Monday, January 21, 2013

#5 literacy of our generation.


         Literacy, “the ability to read for knowledge, write coherently, and think critically about the written word.” (Wikipedia). It is a skill that an individual needs to have this ability to communicate with the society (used on our daily life from at school and work to little things like texting and sending / receiving an email). Its necessity is vary depends on the different situation, culture, society, people and so on. 
         As technology advanced, our form or literacy also has been changed, and it is causing some literacy concerns for some people.
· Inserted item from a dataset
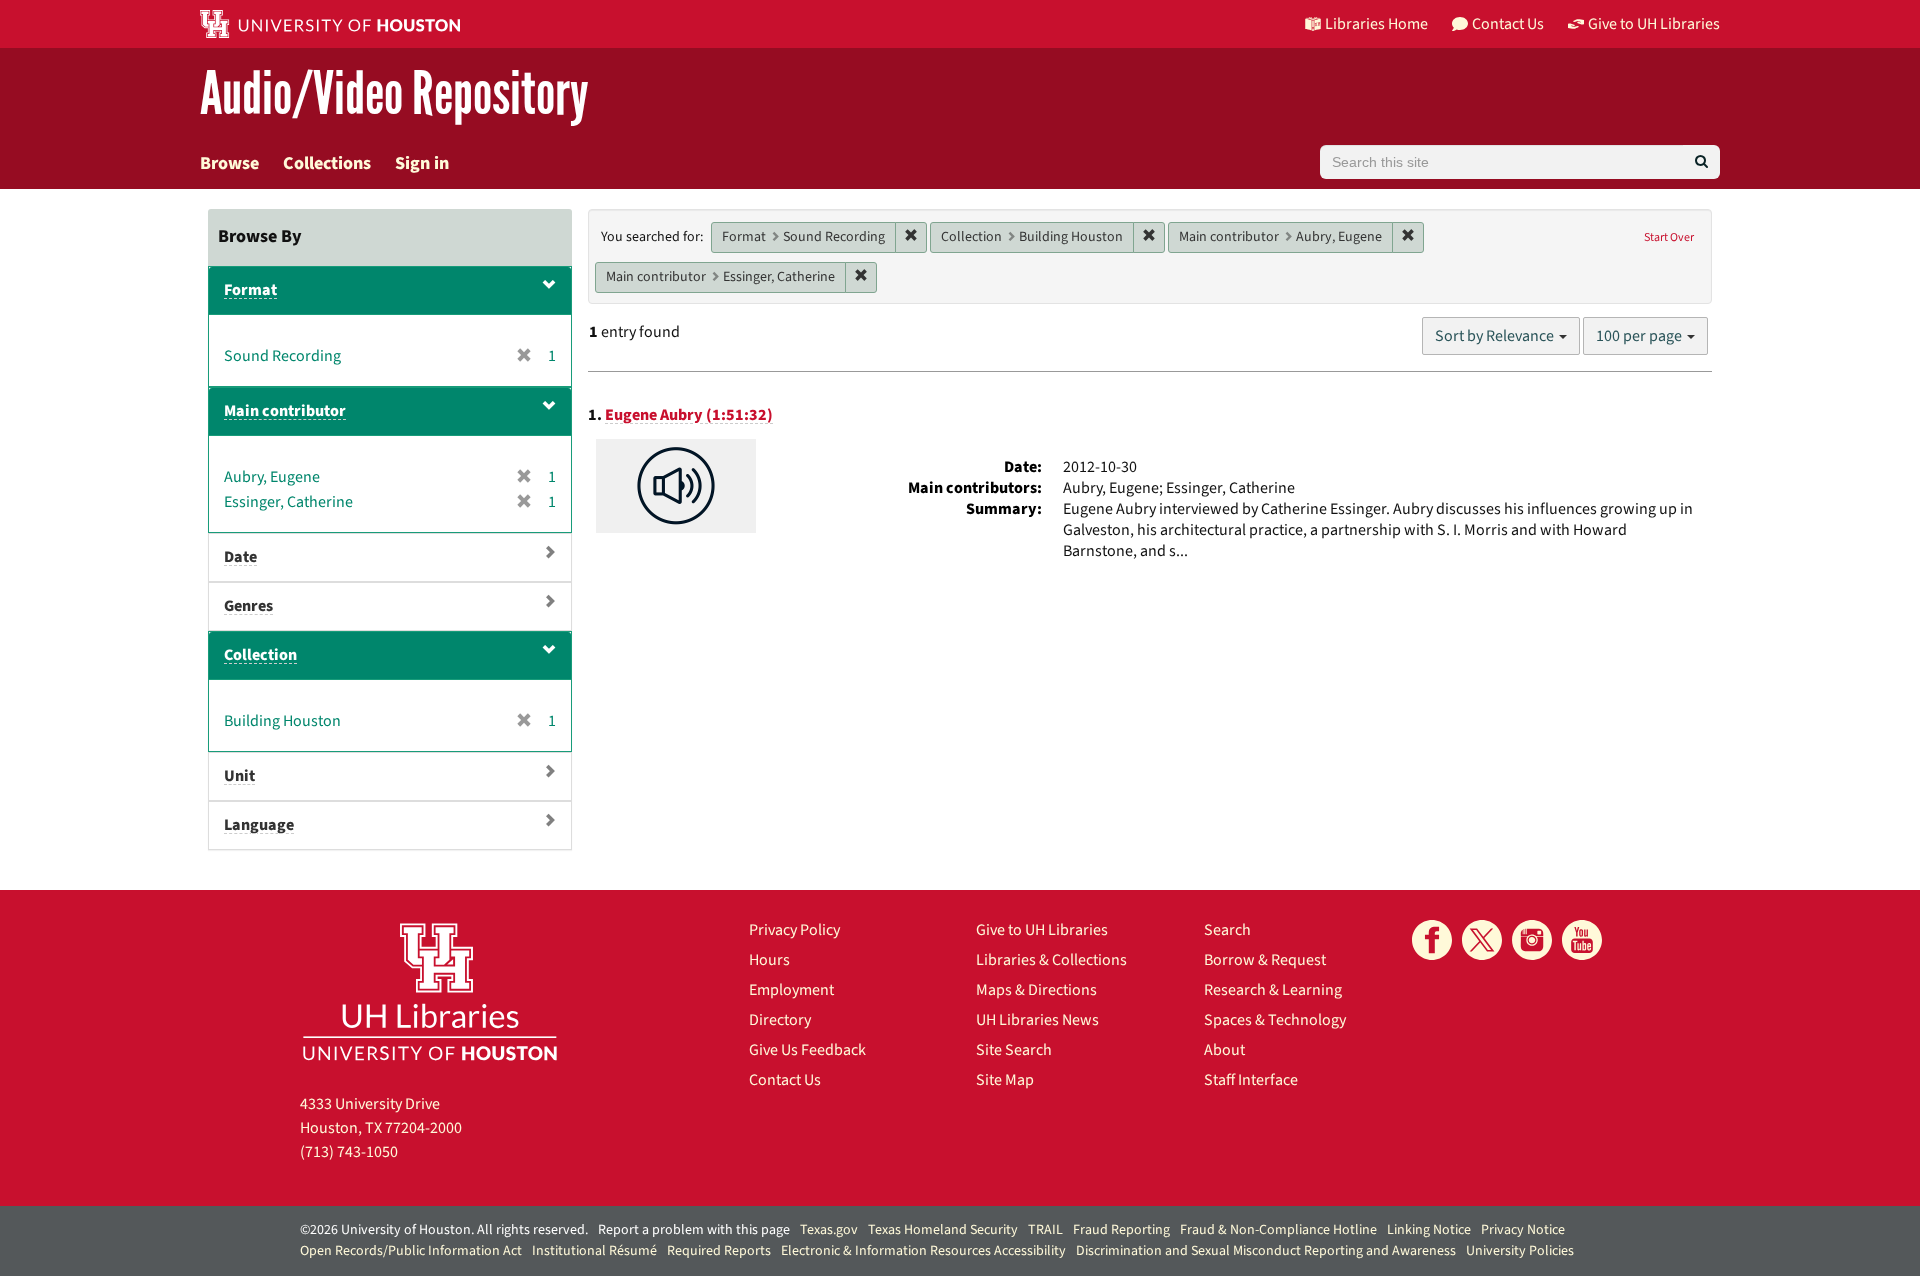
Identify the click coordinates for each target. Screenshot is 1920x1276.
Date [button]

As I mentioned in the previous blog post “The evolution of reading”, and only so in Nicholas Carr’s “Is Google Making Us Stupid?” and Chris Hedges’s “American the Illiterate.” Hedges’s and Carr’s opinion was that people started to read online short stories that only summarized essential information, and it led people to gain more amount of information, but it brought down the level of their literacy, because people these days can not tolerate big literary works such as War and Peace and Hamlet.
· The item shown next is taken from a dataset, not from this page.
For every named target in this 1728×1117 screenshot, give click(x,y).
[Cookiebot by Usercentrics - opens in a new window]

           While Hedges and Carr has negative opinions about the literacy of our current generation, Scribner and Thompson has positive thoughts about how the literacy is changing. In the essay, “Our Semi-literate Youth?  Not So Fast” , Thompson says the technology development is helping us to improve our literacy. His reasoning are “the length of student writing has increased nearly three-fold in these 25 years”, “the ratio of errors to number of words has remained stable not just for twenty-five years but for the last 100 years.”, and also the autocorrect helps with students spelling problems. He proved that people are aware of what style they need to use depends on whom they are speaking to, and the technology helped people to be able to do that (e.g. texting a friend and writing a paper to submit to professor). Scribner says literacy is “individual abilities”, “social achievement; individuals in societies without writing systems do not become literate”, “an outcome of cultural transmission”.  It is an individual activity so there is no way to measure whether our literacy level has been decreased or not. I thought Carr and Hedges’s opinions were extremely limited to certain types of people when Scribner and Thompson’s ideas were applicable to more broad people. Scribner uses metaphors to define her definition of literacy: “Literacy as adaptation, literacy as power, and literacy as a state of grace”. It seems to me that she thinks the usage and the meaning of literacy can be different from places to places and from people to people, but at the end It can all contribute to improve out literacy education.
           From all these essays, articles and in class discussion, I concluded that our most pressing literacy concern is that there are a certain amount of people who cannot access or take advantage of our technology to improve their literacy, and holding all of us back.